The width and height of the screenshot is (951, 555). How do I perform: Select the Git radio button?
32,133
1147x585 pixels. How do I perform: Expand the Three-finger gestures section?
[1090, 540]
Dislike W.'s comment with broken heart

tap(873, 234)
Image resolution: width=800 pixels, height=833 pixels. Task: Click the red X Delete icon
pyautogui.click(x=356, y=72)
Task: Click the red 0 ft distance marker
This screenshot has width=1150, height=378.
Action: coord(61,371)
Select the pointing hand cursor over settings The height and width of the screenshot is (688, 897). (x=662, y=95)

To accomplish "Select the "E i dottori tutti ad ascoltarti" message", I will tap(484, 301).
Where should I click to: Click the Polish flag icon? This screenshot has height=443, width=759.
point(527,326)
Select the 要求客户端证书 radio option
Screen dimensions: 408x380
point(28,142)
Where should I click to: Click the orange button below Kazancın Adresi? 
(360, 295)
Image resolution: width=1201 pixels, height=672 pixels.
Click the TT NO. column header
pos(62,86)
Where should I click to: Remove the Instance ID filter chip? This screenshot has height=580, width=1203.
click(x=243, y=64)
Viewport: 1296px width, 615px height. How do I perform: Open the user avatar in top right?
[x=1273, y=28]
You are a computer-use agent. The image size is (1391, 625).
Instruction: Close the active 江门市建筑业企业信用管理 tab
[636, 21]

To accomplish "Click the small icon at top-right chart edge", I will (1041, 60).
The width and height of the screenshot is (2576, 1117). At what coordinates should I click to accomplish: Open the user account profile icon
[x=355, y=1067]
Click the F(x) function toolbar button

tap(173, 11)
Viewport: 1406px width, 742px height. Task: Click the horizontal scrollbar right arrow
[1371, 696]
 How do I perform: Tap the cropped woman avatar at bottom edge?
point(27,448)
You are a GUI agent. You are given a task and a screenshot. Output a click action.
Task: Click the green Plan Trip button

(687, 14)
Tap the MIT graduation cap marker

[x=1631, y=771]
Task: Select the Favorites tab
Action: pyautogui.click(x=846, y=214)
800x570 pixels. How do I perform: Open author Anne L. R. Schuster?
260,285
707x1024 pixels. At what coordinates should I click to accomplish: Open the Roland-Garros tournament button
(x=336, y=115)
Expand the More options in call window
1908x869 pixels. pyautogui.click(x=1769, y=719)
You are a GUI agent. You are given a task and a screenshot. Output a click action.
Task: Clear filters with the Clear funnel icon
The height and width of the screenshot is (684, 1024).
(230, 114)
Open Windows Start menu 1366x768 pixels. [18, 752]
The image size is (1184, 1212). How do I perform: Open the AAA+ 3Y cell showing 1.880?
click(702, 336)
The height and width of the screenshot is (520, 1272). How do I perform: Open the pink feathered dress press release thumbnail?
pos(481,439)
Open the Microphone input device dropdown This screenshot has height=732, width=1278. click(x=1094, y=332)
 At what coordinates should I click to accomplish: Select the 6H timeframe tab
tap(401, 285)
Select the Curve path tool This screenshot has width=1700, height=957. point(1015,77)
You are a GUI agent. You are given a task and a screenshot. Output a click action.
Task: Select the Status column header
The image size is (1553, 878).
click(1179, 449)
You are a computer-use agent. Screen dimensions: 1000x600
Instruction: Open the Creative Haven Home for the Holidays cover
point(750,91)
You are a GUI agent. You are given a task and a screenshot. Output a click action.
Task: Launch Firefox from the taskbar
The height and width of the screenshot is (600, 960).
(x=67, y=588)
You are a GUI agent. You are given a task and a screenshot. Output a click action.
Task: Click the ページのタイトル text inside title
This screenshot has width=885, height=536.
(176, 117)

> [TASK GOAL]:
Would you retype the listing above in full, exactly as it reads?

> [WRITTEN ANSWER]:
The width and height of the screenshot is (951, 555). How do I perform: Select the Git radio button?
32,133
1147x585 pixels. How do I perform: Expand the Three-finger gestures section?
[1090, 540]
Dislike W.'s comment with broken heart

tap(873, 234)
Image resolution: width=800 pixels, height=833 pixels. Task: Click the red X Delete icon
pyautogui.click(x=356, y=72)
Task: Click the red 0 ft distance marker
This screenshot has width=1150, height=378.
Action: coord(61,371)
Select the pointing hand cursor over settings The height and width of the screenshot is (688, 897). (x=662, y=95)

To accomplish "Select the "E i dottori tutti ad ascoltarti" message", I will tap(484, 301).
Where should I click to: Click the Polish flag icon? This screenshot has height=443, width=759.
point(527,326)
Select the 要求客户端证书 radio option
Screen dimensions: 408x380
point(28,142)
Where should I click to: Click the orange button below Kazancın Adresi? 
(360, 295)
Image resolution: width=1201 pixels, height=672 pixels.
Click the TT NO. column header
pos(62,86)
Where should I click to: Remove the Instance ID filter chip? This screenshot has height=580, width=1203.
click(x=243, y=64)
Viewport: 1296px width, 615px height. How do I perform: Open the user avatar in top right?
[x=1273, y=28]
You are a computer-use agent. The image size is (1391, 625).
Instruction: Close the active 江门市建筑业企业信用管理 tab
[636, 21]

To accomplish "Click the small icon at top-right chart edge", I will (1041, 60).
The width and height of the screenshot is (2576, 1117). At what coordinates should I click to accomplish: Open the user account profile icon
[x=355, y=1067]
Click the F(x) function toolbar button

tap(173, 11)
Viewport: 1406px width, 742px height. Task: Click the horizontal scrollbar right arrow
[1371, 696]
 How do I perform: Tap the cropped woman avatar at bottom edge?
point(27,448)
You are a GUI agent. You are given a task and a screenshot. Output a click action.
Task: Click the green Plan Trip button

(687, 14)
Tap the MIT graduation cap marker

[x=1631, y=771]
Task: Select the Favorites tab
Action: pyautogui.click(x=846, y=214)
800x570 pixels. How do I perform: Open author Anne L. R. Schuster?
260,285
707x1024 pixels. At what coordinates should I click to accomplish: Open the Roland-Garros tournament button
(x=336, y=115)
Expand the More options in call window
1908x869 pixels. pyautogui.click(x=1769, y=719)
You are a GUI agent. You are given a task and a screenshot. Output a click action.
Task: Clear filters with the Clear funnel icon
The height and width of the screenshot is (684, 1024).
(230, 114)
Open Windows Start menu 1366x768 pixels. [18, 752]
The image size is (1184, 1212). How do I perform: Open the AAA+ 3Y cell showing 1.880?
click(702, 336)
The height and width of the screenshot is (520, 1272). How do I perform: Open the pink feathered dress press release thumbnail?
pos(481,439)
Open the Microphone input device dropdown This screenshot has height=732, width=1278. click(x=1094, y=332)
 At what coordinates should I click to accomplish: Select the 6H timeframe tab
tap(401, 285)
Select the Curve path tool This screenshot has width=1700, height=957. point(1015,77)
You are a GUI agent. You are given a task and a screenshot. Output a click action.
Task: Select the Status column header
The image size is (1553, 878).
click(1179, 449)
You are a computer-use agent. Screen dimensions: 1000x600
Instruction: Open the Creative Haven Home for the Holidays cover
point(750,91)
You are a GUI agent. You are given a task and a screenshot. Output a click action.
Task: Launch Firefox from the taskbar
The height and width of the screenshot is (600, 960).
(x=67, y=588)
You are a GUI agent. You are given a task and a screenshot. Output a click action.
Task: Click the ページのタイトル text inside title
This screenshot has width=885, height=536.
(176, 117)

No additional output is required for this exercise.